◆ **Work instruction**
Each line of the listing is to be retyped exactly as given.

Dataset records below:

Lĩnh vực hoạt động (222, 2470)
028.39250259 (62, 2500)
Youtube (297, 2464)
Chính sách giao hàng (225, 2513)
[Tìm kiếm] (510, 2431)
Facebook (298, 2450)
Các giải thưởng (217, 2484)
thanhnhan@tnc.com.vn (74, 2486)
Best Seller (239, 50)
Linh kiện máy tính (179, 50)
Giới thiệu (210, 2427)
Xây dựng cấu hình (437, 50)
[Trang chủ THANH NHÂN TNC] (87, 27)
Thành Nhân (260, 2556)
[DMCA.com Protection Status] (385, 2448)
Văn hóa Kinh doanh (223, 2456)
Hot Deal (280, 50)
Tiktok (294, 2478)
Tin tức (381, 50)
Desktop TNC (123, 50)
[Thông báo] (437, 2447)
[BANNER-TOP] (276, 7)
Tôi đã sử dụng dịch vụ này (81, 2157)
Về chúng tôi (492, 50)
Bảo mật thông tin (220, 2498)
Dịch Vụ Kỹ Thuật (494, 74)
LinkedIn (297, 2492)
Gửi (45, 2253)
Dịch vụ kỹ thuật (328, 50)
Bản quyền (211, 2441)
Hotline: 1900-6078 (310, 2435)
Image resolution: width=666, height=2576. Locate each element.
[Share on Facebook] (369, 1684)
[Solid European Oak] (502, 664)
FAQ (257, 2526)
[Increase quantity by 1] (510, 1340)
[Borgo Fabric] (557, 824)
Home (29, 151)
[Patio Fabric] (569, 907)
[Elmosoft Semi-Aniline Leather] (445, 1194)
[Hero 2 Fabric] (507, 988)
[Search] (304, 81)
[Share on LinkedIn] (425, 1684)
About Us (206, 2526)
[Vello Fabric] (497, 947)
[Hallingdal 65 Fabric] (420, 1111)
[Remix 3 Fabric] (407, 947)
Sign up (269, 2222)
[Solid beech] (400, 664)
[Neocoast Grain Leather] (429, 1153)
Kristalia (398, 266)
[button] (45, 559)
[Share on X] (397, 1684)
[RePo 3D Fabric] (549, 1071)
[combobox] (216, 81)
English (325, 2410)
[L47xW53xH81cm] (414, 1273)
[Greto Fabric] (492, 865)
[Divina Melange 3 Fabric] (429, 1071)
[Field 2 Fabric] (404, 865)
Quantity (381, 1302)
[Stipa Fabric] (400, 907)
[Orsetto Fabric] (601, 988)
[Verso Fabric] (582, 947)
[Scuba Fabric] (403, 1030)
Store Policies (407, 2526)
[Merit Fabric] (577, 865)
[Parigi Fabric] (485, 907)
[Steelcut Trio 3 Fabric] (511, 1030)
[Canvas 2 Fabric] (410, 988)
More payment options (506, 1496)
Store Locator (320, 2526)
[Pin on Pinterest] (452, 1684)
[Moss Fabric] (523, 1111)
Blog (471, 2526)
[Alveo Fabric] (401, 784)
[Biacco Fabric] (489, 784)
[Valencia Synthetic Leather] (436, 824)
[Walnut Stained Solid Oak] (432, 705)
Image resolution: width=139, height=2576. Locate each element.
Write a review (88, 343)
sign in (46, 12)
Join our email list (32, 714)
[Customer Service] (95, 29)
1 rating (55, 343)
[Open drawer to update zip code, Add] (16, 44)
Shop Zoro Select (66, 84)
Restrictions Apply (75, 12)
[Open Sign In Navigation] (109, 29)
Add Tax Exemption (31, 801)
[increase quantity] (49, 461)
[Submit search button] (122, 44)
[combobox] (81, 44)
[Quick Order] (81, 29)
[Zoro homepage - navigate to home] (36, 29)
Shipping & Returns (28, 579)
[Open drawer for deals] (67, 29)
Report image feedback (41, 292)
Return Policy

End of Dataset records.

◆ **Problem solution**
Lĩnh vực hoạt động (222, 2470)
028.39250259 (62, 2500)
Youtube (297, 2464)
Chính sách giao hàng (225, 2513)
[Tìm kiếm] (510, 2431)
Facebook (298, 2450)
Các giải thưởng (217, 2484)
thanhnhan@tnc.com.vn (74, 2486)
Best Seller (239, 50)
Linh kiện máy tính (179, 50)
Giới thiệu (210, 2427)
Xây dựng cấu hình (437, 50)
[Trang chủ THANH NHÂN TNC] (87, 27)
Thành Nhân (260, 2556)
[DMCA.com Protection Status] (385, 2448)
Văn hóa Kinh doanh (223, 2456)
Hot Deal (280, 50)
Tiktok (294, 2478)
Tin tức (381, 50)
Desktop TNC (123, 50)
[Thông báo] (437, 2447)
[BANNER-TOP] (276, 7)
Tôi đã sử dụng dịch vụ này (81, 2157)
Về chúng tôi (492, 50)
Bảo mật thông tin (220, 2498)
Dịch Vụ Kỹ Thuật (494, 74)
LinkedIn (297, 2492)
Gửi (45, 2253)
Dịch vụ kỹ thuật (328, 50)
Bản quyền (211, 2441)
Hotline: 1900-6078 (310, 2435)
Image resolution: width=666, height=2576. Locate each element.
[Share on Facebook] (369, 1684)
[Solid European Oak] (502, 664)
FAQ (257, 2526)
[Increase quantity by 1] (510, 1340)
[Borgo Fabric] (557, 824)
Home (29, 151)
[Patio Fabric] (569, 907)
[Elmosoft Semi-Aniline Leather] (445, 1194)
[Hero 2 Fabric] (507, 988)
[Search] (304, 81)
[Share on LinkedIn] (425, 1684)
About Us (206, 2526)
[Vello Fabric] (497, 947)
[Hallingdal 65 Fabric] (420, 1111)
[Remix 3 Fabric] (407, 947)
Sign up (269, 2222)
[Solid beech] (400, 664)
[Neocoast Grain Leather] (429, 1153)
Kristalia (398, 266)
[button] (45, 559)
[Share on X] (397, 1684)
[RePo 3D Fabric] (549, 1071)
[combobox] (216, 81)
English (325, 2410)
[L47xW53xH81cm] (414, 1273)
[Greto Fabric] (492, 865)
[Divina Melange 3 Fabric] (429, 1071)
[Field 2 Fabric] (404, 865)
Quantity (381, 1302)
[Stipa Fabric] (400, 907)
[Orsetto Fabric] (601, 988)
[Verso Fabric] (582, 947)
[Scuba Fabric] (403, 1030)
Store Policies (407, 2526)
[Merit Fabric] (577, 865)
[Parigi Fabric] (485, 907)
[Steelcut Trio 3 Fabric] (511, 1030)
[Canvas 2 Fabric] (410, 988)
More payment options (506, 1496)
Store Locator (320, 2526)
[Pin on Pinterest] (452, 1684)
[Moss Fabric] (523, 1111)
Blog (471, 2526)
[Alveo Fabric] (401, 784)
[Biacco Fabric] (489, 784)
[Valencia Synthetic Leather] (436, 824)
[Walnut Stained Solid Oak] (432, 705)
Image resolution: width=139, height=2576. Locate each element.
Write a review (88, 343)
sign in (46, 12)
Join our email list (32, 714)
[Customer Service] (95, 29)
1 rating (55, 343)
[Open drawer to update zip code, Add] (16, 44)
Shop Zoro Select (66, 84)
Restrictions Apply (75, 12)
[Open Sign In Navigation] (109, 29)
Add Tax Exemption (31, 801)
[increase quantity] (49, 461)
[Submit search button] (122, 44)
[combobox] (81, 44)
[Quick Order] (81, 29)
[Zoro homepage - navigate to home] (36, 29)
Shipping & Returns (28, 579)
[Open drawer for deals] (67, 29)
Report image feedback (41, 292)
Return Policy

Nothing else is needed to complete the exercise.